TASK BRIEF
Reproduce every row below verbatim as text, omitting the images.

PROVIDED MATERIAL

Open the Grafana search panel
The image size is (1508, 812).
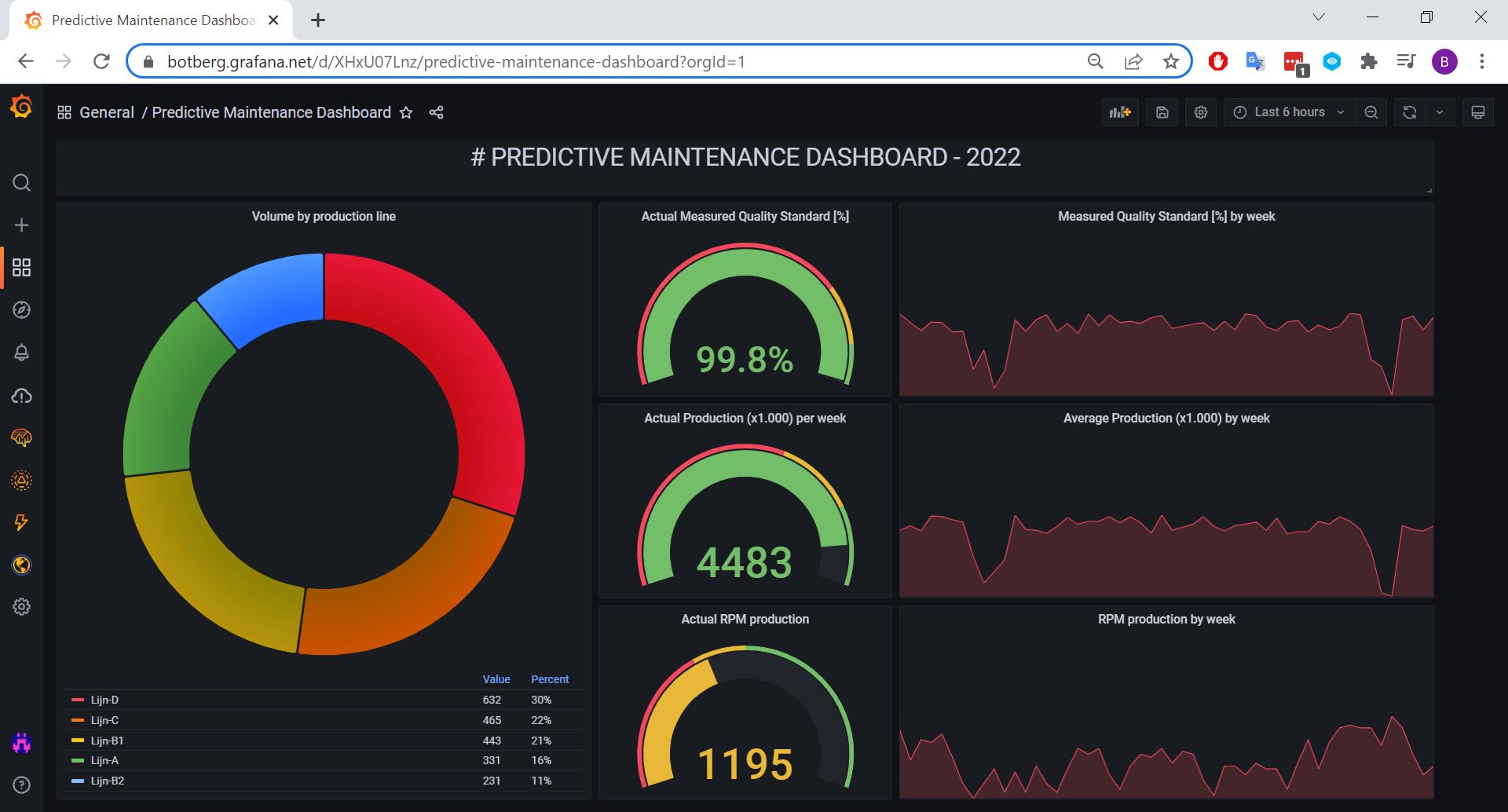coord(21,182)
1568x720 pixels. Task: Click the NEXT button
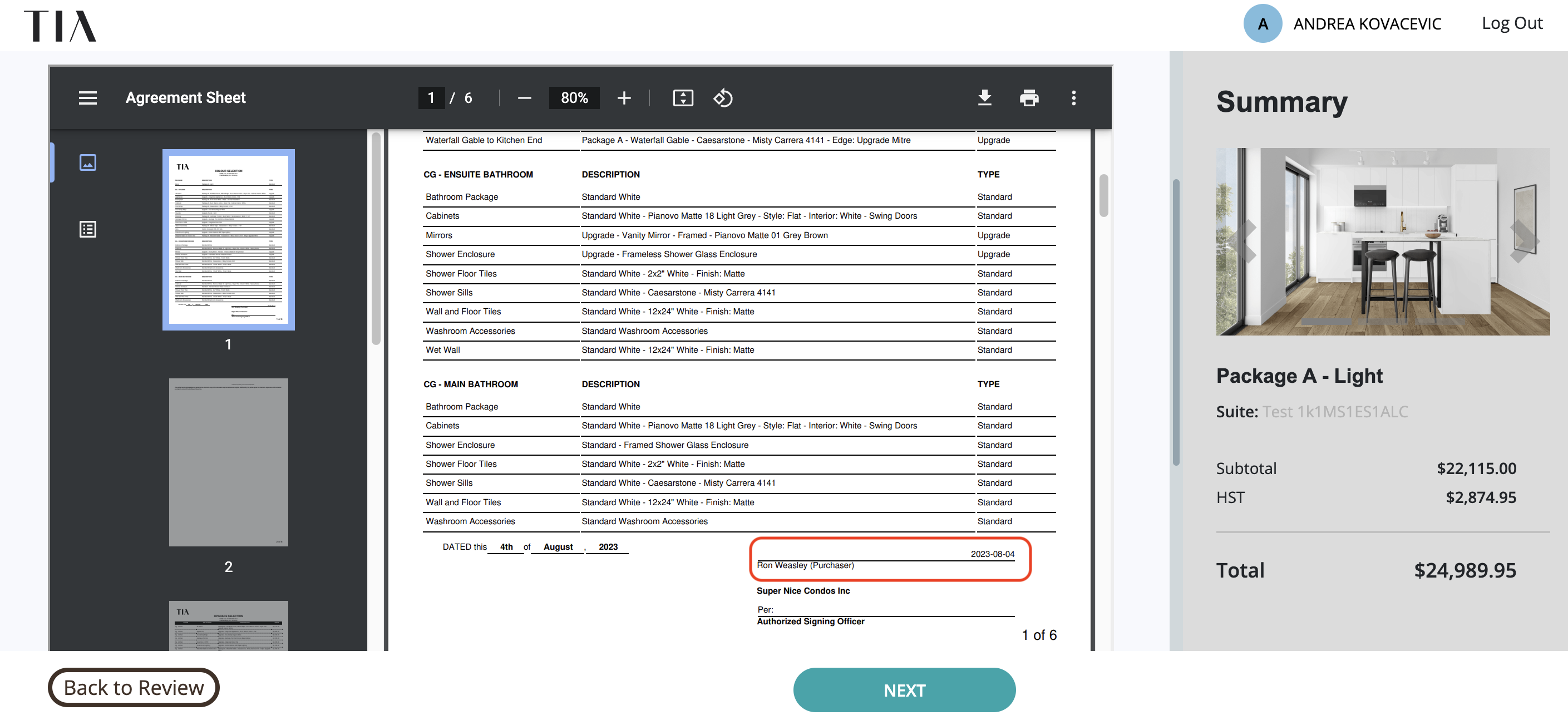click(904, 690)
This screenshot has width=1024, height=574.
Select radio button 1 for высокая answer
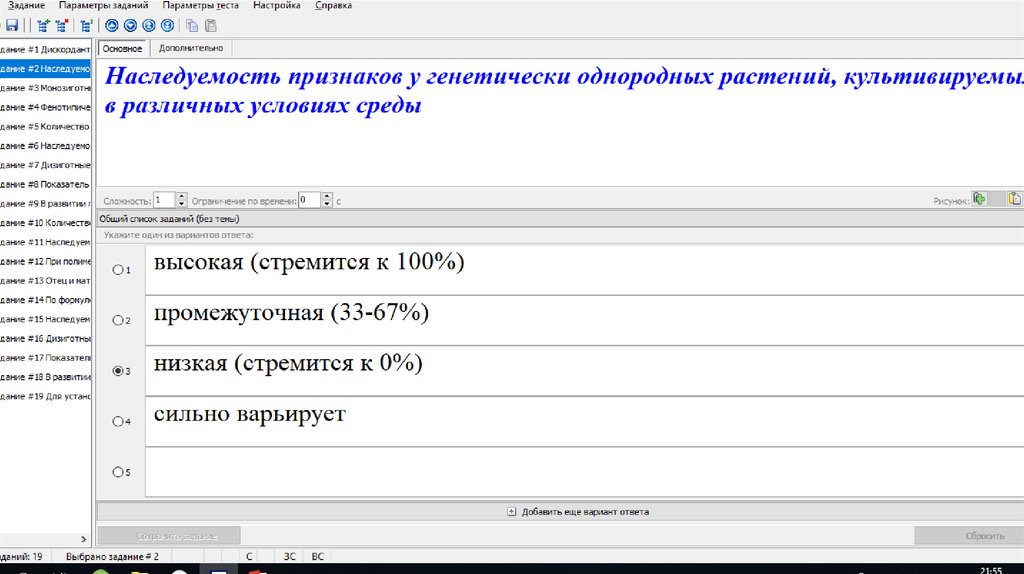[118, 270]
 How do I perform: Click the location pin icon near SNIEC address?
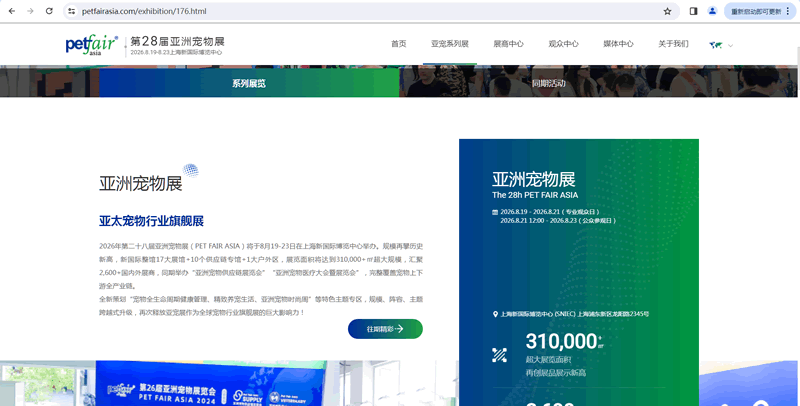495,314
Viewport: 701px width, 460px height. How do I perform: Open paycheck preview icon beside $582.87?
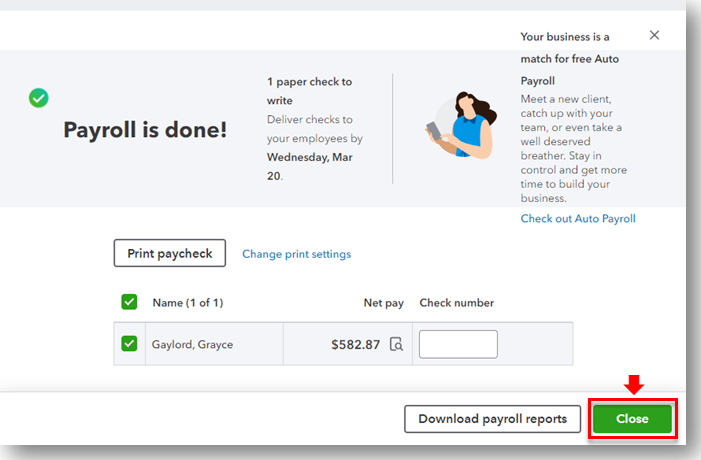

FINISHED TASK
Open the Grafana search panel
The image size is (1508, 812).
coord(21,182)
1568x720 pixels. Task: Click the NEXT button
click(904, 690)
This screenshot has width=1024, height=574.
Select radio button 1 for высокая answer
[118, 270]
 How do I perform: Click the location pin icon near SNIEC address?
495,314
Viewport: 701px width, 460px height. How do I perform: Open paycheck preview icon beside $582.87?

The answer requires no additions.